Do we know better now?

struggling knowing that business become more important than people
So now we know better, we know spending every minute of your life focused on your business or your success kills relationships, affects health and diminishes mental health. It’s not only bad for the business person, it’s also detrimental to the family, friends, spouse or partners and the community as a whole. In a study around mental health for small business owners conducted by the Australian Government, Department of Industry Innovation and Science – Small Business Owners and Mental Health reported that 21% of business owners were concerned to very concerned about their own mental health. About one in three respondents (34%) reported diagnosis in the past 12 months of either stress, anxiety, or depression.

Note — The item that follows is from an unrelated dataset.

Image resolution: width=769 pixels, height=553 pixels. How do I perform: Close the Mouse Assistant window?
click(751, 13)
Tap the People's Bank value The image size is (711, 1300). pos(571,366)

So what’s going on? Because we all know better and not many of us are doing better. We are still putting a significant amount of stress on ourselves to look after our businesses. The problem is that business has no end. There is no achievement in business where you have reached your goal and now you can relax and chill out for a bit. Business is an everyday activity. Lets say your goal is to turn over $5 million this financial year. You work hard, you give it all you have, 60 to 70 hour weeks to achieve that goal. Then what? You wake up on 1st July having achieved that result and you still need to run the business, you still need to achieve the results and keep things going. Are you planning on an increase to $5million? If so, you are not working harder again to get the next result. I know this situation because I was in it. I spent every day focused on the next result, then the next one and over and over. There was no celebration or recognition of the achieved result, just the plan to achieve again or better yet bypass it. So how do we change this? How do we pull ourselves back from the brink of burn out, mental health issues or worse?

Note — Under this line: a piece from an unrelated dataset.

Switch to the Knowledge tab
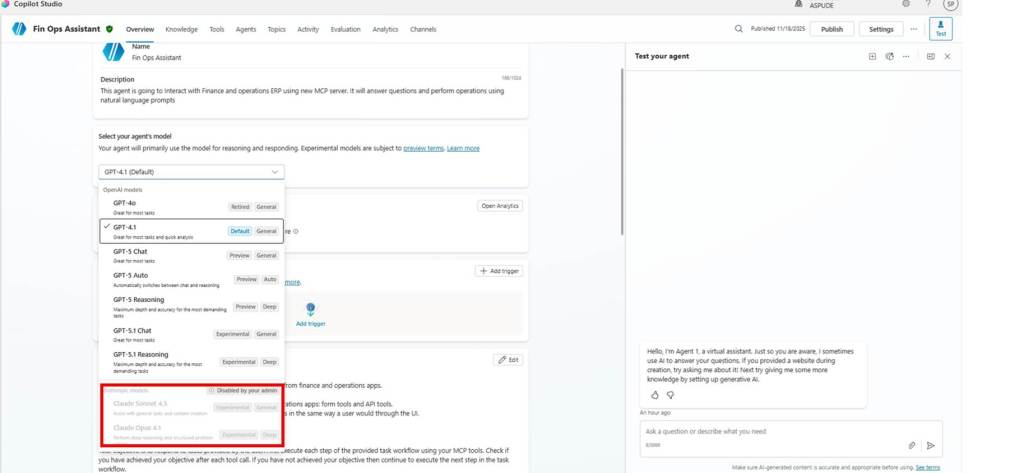Image resolution: width=1024 pixels, height=473 pixels. [x=181, y=30]
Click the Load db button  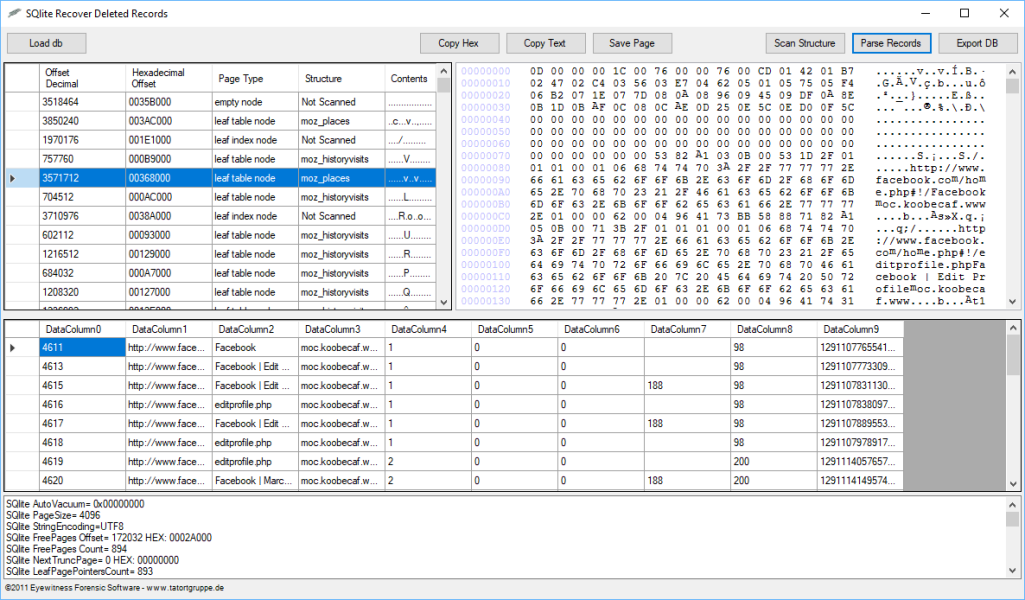(46, 43)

Tips to help you maintain your mental health as a business owner

Here are a few tips to help you maintain your mental health;
 
    • Exercise everyday – Set aside time for you to exercise every single day. No excuses because exercise reduces tension, stress and anxiety. Anxiety is a buildup of negative energy in your body so if you are exercising regularly then that will be reduced. Also exercise releases endorphins making you feel good.
 
    • Brain space – give yourself 30 mins to an hour everyday for brain space. No devices, no interruptions. Sit in a chair with a notepad and pen, write down anything of value that comes to you, write down what you might be concerned about, what you want to say to someone you might be angry with, whatever comes up. Once it’s written down it’s then released, you don’t need to think about it again.
 
    • Turn off the devices – when you get home each night turn your phone off or on silent, put it in a drawer and get it back out in the morning after you exercise. Home time is sacred and is the most valuable aspect of your day. Treat it with respect and you will feel safe and secure in your home always, so will your family.
 
    • Schedule time off – Time off keeps you healthy, your relationships intact and keeps you fresh for the days when you need to push through in your business. The more you work in your business the harder it is to have the mental capacity to work on your business.
       
        • Each day limit your hours. Commit to it and turn off at the end of the day. If you find your head clears and ideas pop in, write the down old school with a pen and paper.
        • Each week ensure you have at least 2 days off. Have someone cover the business to ensure you have space away physically and mentally.
        • Every 2-3 months take an extra long weekend. 3 or 4 days where you are not contactable.
        • Once a year minimum bring someone in to manage your business for 3 weeks minimum (during the quietest time) so you can disconnect and take a mental break from your business.